====== Отрывок ======

Сложно не думать о том, что и процесс, и результат напоминают маленькие скиаграфии. Однако не стоит рассматривать их как произведения искусства: рисунок наверняка не превышал 15-16 см в длину. Рисунки Эврита также не являются настоящей настенной мозаикой: в Греции они появились лишь в I в.[237]Как справедливо напоминает Бели, понятие о контуре из камешков (δρος) заключает в себе два смысла: «определение» и «граница». Однако, как мы уже видели, Нец предлагает применять в переводе и интерпретации только понятие «определение» (definition), но не «граница»; так же считает и Лебедев.
Бели подчеркивает роль пустого пространства между камешками.[238]Об этом пустом пространстве Жмудь говорит очень важную вещь: объяснение Аристотеля, что «точки — определения величия» (он приводит перевод: «boundaries [δροι] of spatial magnitudes») согласуется с определением Эвклида, что «концы линии — точки» (γραμμής δέ πέρατα σημεία)[239]. Из этого следует, что контур растения состоял из линий, которые понимались так, что их концы необходимо было обозначить камешками. Поэтому Аристотель считал πέρατα и δροι синонимами (Жмудь принимает английский перевод термина «концы» как «limits»).[240]
Бели предлагает, на наш взгляд, еще одну важную гипотезу в продолжение мысли Хита: существенная часть демонстрации Эврита представляла собой упорядочивание («juxtaposition», как выражается она) именно цветных камешков: обладание цветом — то, что отличает живых существ от математических, прозрачных.[241]Возможность соответствия такой идеи философии раннего пифагореизма — тема, которой мы коснемся в разделе 3.1 и в Приложении.
Итак, на рисунках Эврита мы наблюдаем (1) отношение числа и предела- определения и (2) взаимное отношение камешков.

====== Фрагмент данных ======

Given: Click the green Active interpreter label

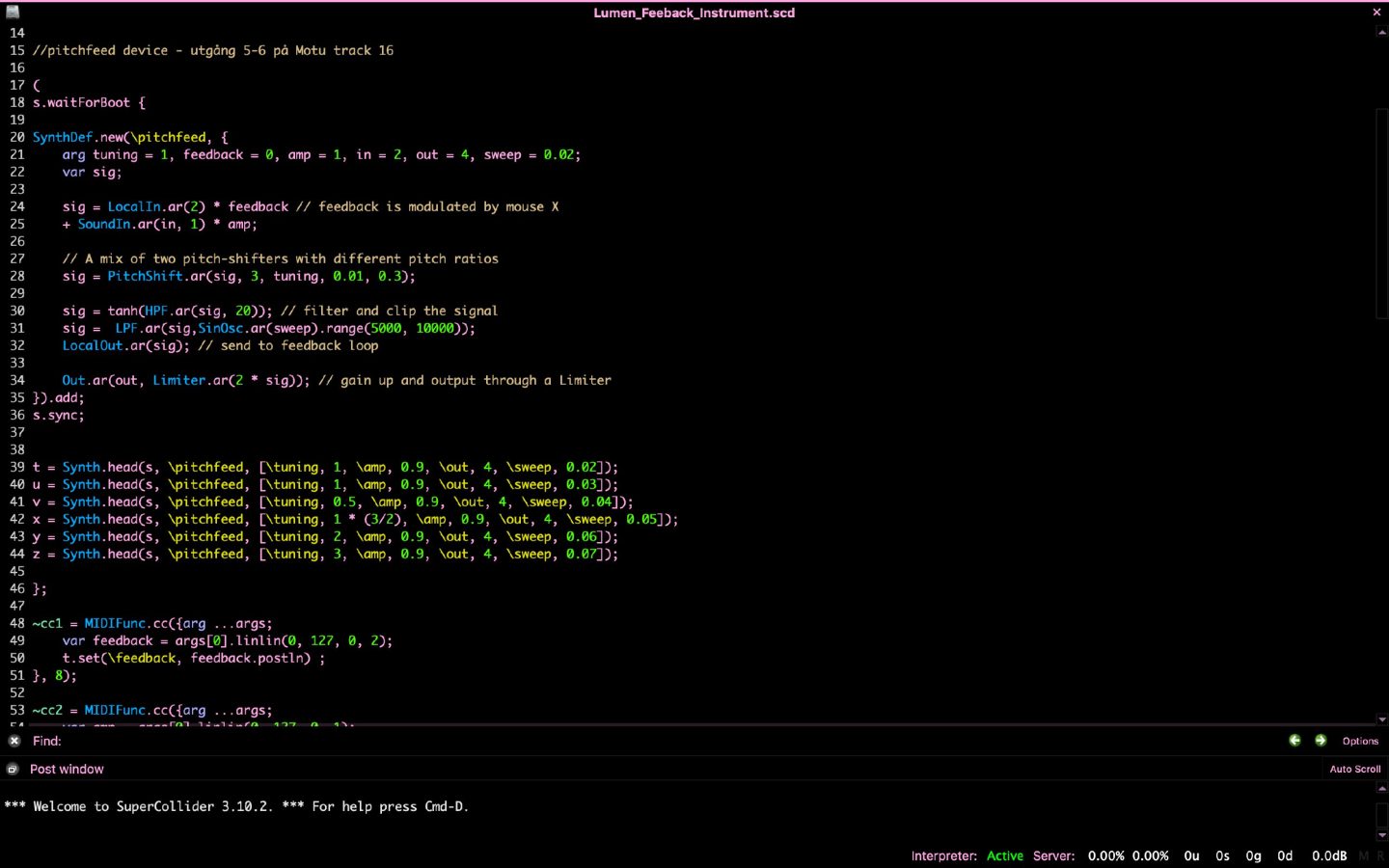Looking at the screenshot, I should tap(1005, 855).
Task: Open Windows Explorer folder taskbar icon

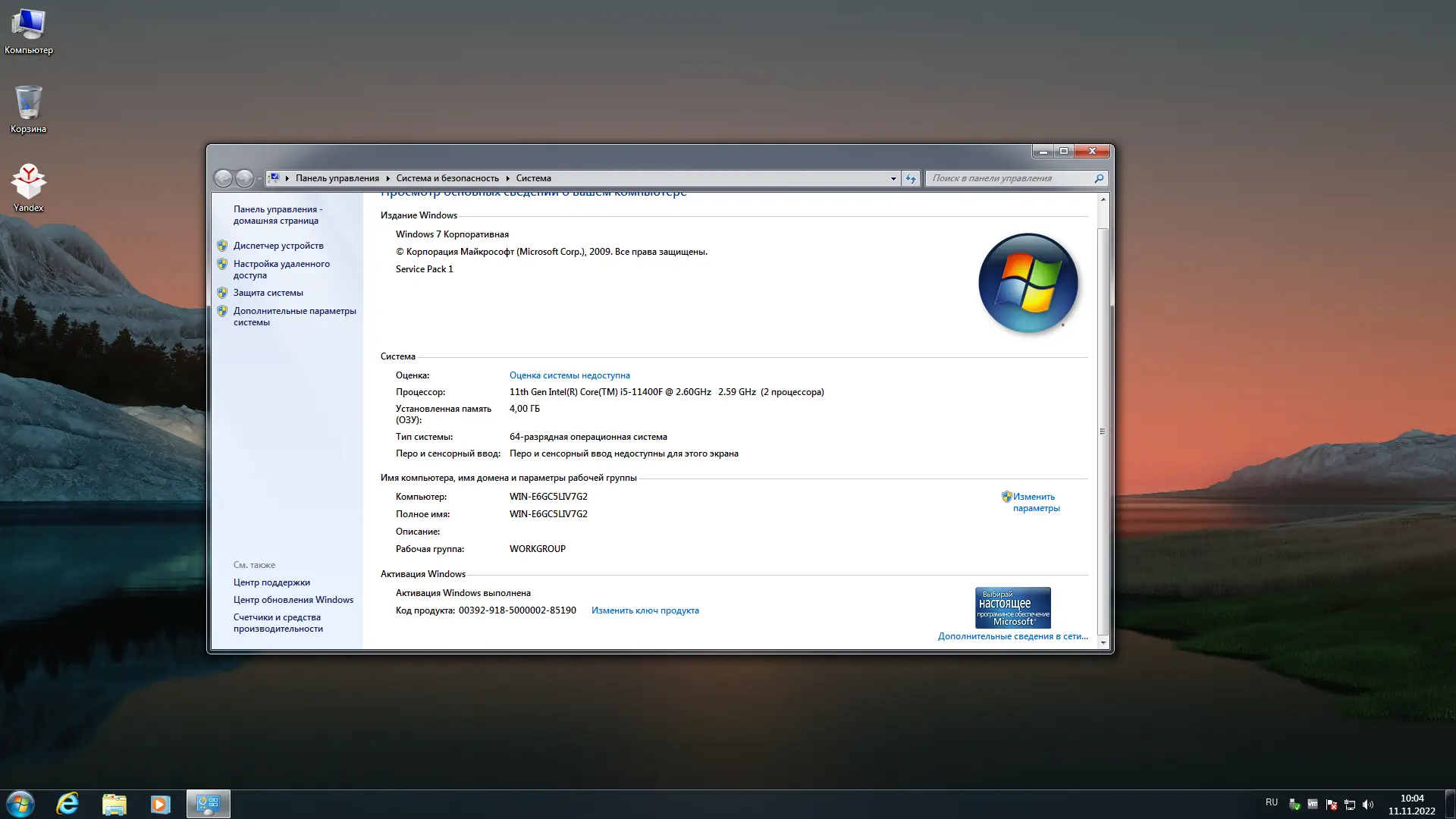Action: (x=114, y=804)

======

• _Описание задачи_: Какой длины, согласно отрывку о рисунках Эврита, наверняка не превышал рисунок?

• _Ответ_: Рисунок наверняка не превышал 15-16 см в длину.